--- Data Enclosed Below ---

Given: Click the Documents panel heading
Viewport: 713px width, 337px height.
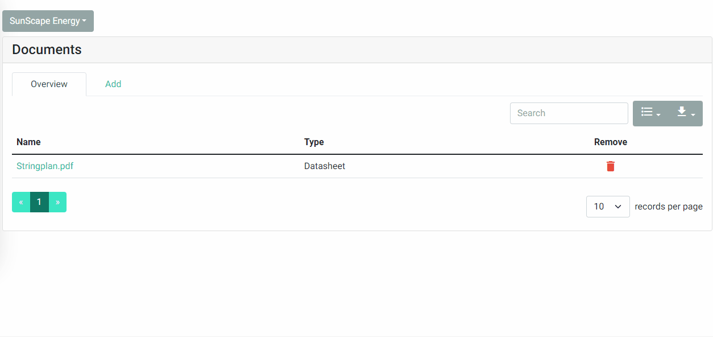Looking at the screenshot, I should (47, 50).
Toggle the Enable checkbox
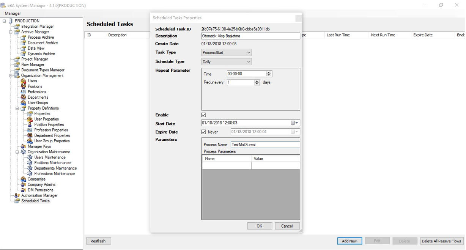Image resolution: width=466 pixels, height=250 pixels. point(204,115)
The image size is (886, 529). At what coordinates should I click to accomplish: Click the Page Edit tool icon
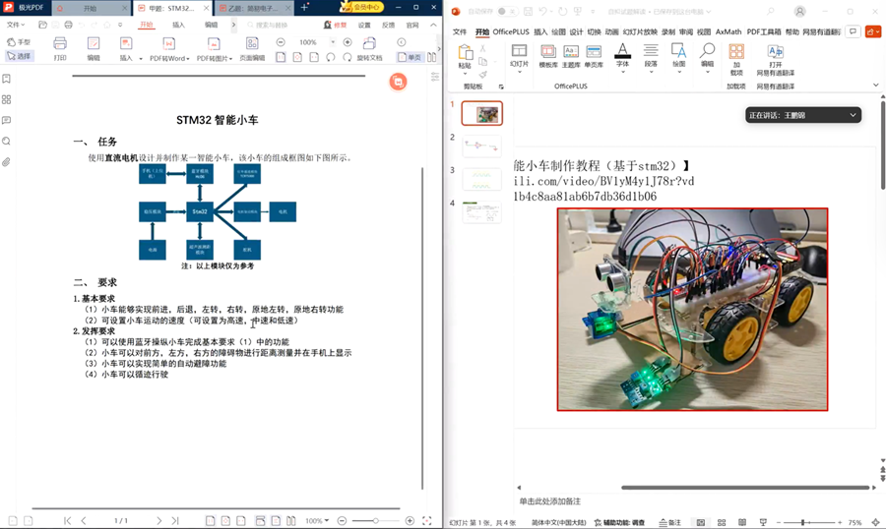252,45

--- End of Enclosed Data ---

* **What is needed**: Output a verbatim copy of all entries above; no pictures go in it.

* **Solution to this task**:
Given: Click the Documents panel heading
Viewport: 713px width, 337px height.
Looking at the screenshot, I should (47, 50).
Toggle the Enable checkbox
Image resolution: width=466 pixels, height=250 pixels. point(204,115)
The image size is (886, 529). At what coordinates should I click to accomplish: Click the Page Edit tool icon
252,45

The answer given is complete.